**What needs to be done:** Rewrite all of the records below, replacing "Mixes" with "Sets" and leaving everything else unchanged.

**Supplied material:**
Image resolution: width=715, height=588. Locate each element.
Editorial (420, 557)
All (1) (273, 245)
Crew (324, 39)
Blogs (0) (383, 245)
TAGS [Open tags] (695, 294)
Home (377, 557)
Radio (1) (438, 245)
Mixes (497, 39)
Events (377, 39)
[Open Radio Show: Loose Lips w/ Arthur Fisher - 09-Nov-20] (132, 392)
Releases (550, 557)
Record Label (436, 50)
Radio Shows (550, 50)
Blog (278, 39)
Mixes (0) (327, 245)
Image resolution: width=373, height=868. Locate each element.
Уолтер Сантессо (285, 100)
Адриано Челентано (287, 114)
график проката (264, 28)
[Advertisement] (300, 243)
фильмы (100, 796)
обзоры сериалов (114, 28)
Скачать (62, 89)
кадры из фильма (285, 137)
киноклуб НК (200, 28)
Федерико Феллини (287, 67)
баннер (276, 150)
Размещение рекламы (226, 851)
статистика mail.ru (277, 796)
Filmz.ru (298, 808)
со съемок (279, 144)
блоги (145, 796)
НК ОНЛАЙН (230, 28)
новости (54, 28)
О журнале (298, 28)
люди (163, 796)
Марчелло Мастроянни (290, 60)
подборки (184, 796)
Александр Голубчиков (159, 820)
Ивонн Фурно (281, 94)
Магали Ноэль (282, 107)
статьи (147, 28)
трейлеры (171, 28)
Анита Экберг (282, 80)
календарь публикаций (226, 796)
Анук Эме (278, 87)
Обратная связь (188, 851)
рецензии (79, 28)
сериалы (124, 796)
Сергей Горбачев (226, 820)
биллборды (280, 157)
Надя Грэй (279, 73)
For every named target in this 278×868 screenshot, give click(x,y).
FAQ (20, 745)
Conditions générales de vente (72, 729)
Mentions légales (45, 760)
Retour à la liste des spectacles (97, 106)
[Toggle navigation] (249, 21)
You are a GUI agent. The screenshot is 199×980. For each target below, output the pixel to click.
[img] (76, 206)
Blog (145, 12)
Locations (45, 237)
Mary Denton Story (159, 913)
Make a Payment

**Solution to the problem:**
Image resolution: width=715, height=588. Locate each element.
Editorial (420, 557)
All (1) (273, 245)
Crew (324, 39)
Blogs (0) (383, 245)
TAGS [Open tags] (695, 294)
Home (377, 557)
Radio (1) (438, 245)
Sets (497, 39)
Events (377, 39)
[Open Radio Show: Loose Lips w/ Arthur Fisher - 09-Nov-20] (132, 392)
Releases (550, 557)
Record Label (436, 50)
Radio Shows (550, 50)
Blog (278, 39)
Sets (0) (327, 245)
Image resolution: width=373, height=868. Locate each element.
Уолтер Сантессо (285, 100)
Адриано Челентано (287, 114)
график проката (264, 28)
[Advertisement] (300, 243)
фильмы (100, 796)
обзоры сериалов (114, 28)
Скачать (62, 89)
кадры из фильма (285, 137)
киноклуб НК (200, 28)
Федерико Феллини (287, 67)
баннер (276, 150)
Размещение рекламы (226, 851)
статистика mail.ru (277, 796)
Filmz.ru (298, 808)
со съемок (279, 144)
блоги (145, 796)
НК ОНЛАЙН (230, 28)
новости (54, 28)
О журнале (298, 28)
люди (163, 796)
Марчелло Мастроянни (290, 60)
подборки (184, 796)
Александр Голубчиков (159, 820)
Ивонн Фурно (281, 94)
Магали Ноэль (282, 107)
статьи (147, 28)
трейлеры (171, 28)
Анита Экберг (282, 80)
календарь публикаций (226, 796)
Анук Эме (278, 87)
Обратная связь (188, 851)
рецензии (79, 28)
сериалы (124, 796)
Сергей Горбачев (226, 820)
биллборды (280, 157)
Надя Грэй (279, 73)
For every named target in this 278×868 screenshot, give click(x,y).
FAQ (20, 745)
Conditions générales de vente (72, 729)
Mentions légales (45, 760)
Retour à la liste des spectacles (97, 106)
[Toggle navigation] (249, 21)
You are a GUI agent. The screenshot is 199×980. For each target below, output the pixel to click.
[img] (76, 206)
Blog (145, 12)
Locations (45, 237)
Mary Denton Story (159, 913)
Make a Payment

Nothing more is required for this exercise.